Цель упражнения →
Оформите все строки пунктов ниже как таблицу Markdown со столбцами «Номер» и «Строка», где номер — порядковый номер строки. Пустые строки в таблицу не включайте.

Исходные данные →
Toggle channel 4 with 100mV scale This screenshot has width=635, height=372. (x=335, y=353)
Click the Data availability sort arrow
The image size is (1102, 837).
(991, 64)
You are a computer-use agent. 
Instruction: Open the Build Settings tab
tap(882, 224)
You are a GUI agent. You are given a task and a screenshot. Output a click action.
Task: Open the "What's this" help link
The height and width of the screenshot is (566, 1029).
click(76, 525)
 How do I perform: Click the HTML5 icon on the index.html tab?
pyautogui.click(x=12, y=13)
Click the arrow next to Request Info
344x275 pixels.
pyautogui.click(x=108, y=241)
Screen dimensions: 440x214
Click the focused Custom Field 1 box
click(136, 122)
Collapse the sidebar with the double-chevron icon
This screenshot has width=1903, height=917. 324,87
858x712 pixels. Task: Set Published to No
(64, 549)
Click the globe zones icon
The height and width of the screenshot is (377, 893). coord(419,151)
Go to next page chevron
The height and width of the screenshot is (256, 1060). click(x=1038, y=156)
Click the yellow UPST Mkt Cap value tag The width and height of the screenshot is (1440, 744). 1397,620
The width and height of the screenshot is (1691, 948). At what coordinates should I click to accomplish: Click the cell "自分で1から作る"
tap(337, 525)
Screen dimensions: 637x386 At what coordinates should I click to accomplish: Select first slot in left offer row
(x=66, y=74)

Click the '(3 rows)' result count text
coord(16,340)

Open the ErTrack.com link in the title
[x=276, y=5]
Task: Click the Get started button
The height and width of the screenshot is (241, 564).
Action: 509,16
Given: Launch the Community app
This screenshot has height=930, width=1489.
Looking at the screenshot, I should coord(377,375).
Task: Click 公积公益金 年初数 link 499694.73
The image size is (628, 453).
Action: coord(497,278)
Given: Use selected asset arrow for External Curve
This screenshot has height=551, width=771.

Ответ на задание →
| Номер | Строка |
|---|---|
| 1 | Toggle channel 4 with 100mV scale This screenshot has width=635, height=372. (x=335, y=353) |
| 2 | Click the Data availability sort arrow |
| 3 | The image size is (1102, 837). |
| 4 | (991, 64) |
| 5 | You are a computer-use agent.  |
| 6 | Instruction: Open the Build Settings tab |
| 7 | tap(882, 224) |
| 8 | You are a GUI agent. You are given a task and a screenshot. Output a click action. |
| 9 | Task: Open the "What's this" help link |
| 10 | The height and width of the screenshot is (566, 1029). |
| 11 | click(76, 525) |
| 12 |  How do I perform: Click the HTML5 icon on the index.html tab? |
| 13 | pyautogui.click(x=12, y=13) |
| 14 | Click the arrow next to Request Info |
| 15 | 344x275 pixels. |
| 16 | pyautogui.click(x=108, y=241) |
| 17 | Screen dimensions: 440x214 |
| 18 | Click the focused Custom Field 1 box |
| 19 | click(136, 122) |
| 20 | Collapse the sidebar with the double-chevron icon |
| 21 | This screenshot has width=1903, height=917. 324,87 |
| 22 | 858x712 pixels. Task: Set Published to No |
| 23 | (64, 549) |
| 24 | Click the globe zones icon |
| 25 | The height and width of the screenshot is (377, 893). coord(419,151) |
| 26 | Go to next page chevron |
| 27 | The height and width of the screenshot is (256, 1060). click(x=1038, y=156) |
| 28 | Click the yellow UPST Mkt Cap value tag The width and height of the screenshot is (1440, 744). 1397,620 |
| 29 | The width and height of the screenshot is (1691, 948). At what coordinates should I click to accomplish: Click the cell "自分で1から作る" |
| 30 | tap(337, 525) |
| 31 | Screen dimensions: 637x386 At what coordinates should I click to accomplish: Select first slot in left offer row |
| 32 | (x=66, y=74) |
| 33 | Click the '(3 rows)' result count text |
| 34 | coord(16,340) |
| 35 | Open the ErTrack.com link in the title |
| 36 | [x=276, y=5] |
| 37 | Task: Click the Get started button |
| 38 | The height and width of the screenshot is (241, 564). |
| 39 | Action: 509,16 |
| 40 | Given: Launch the Community app |
| 41 | This screenshot has height=930, width=1489. |
| 42 | Looking at the screenshot, I should coord(377,375). |
| 43 | Task: Click 公积公益金 年初数 link 499694.73 |
| 44 | The image size is (628, 453). |
| 45 | Action: coord(497,278) |
| 46 | Given: Use selected asset arrow for External Curve |
| 47 | This screenshot has height=551, width=771. |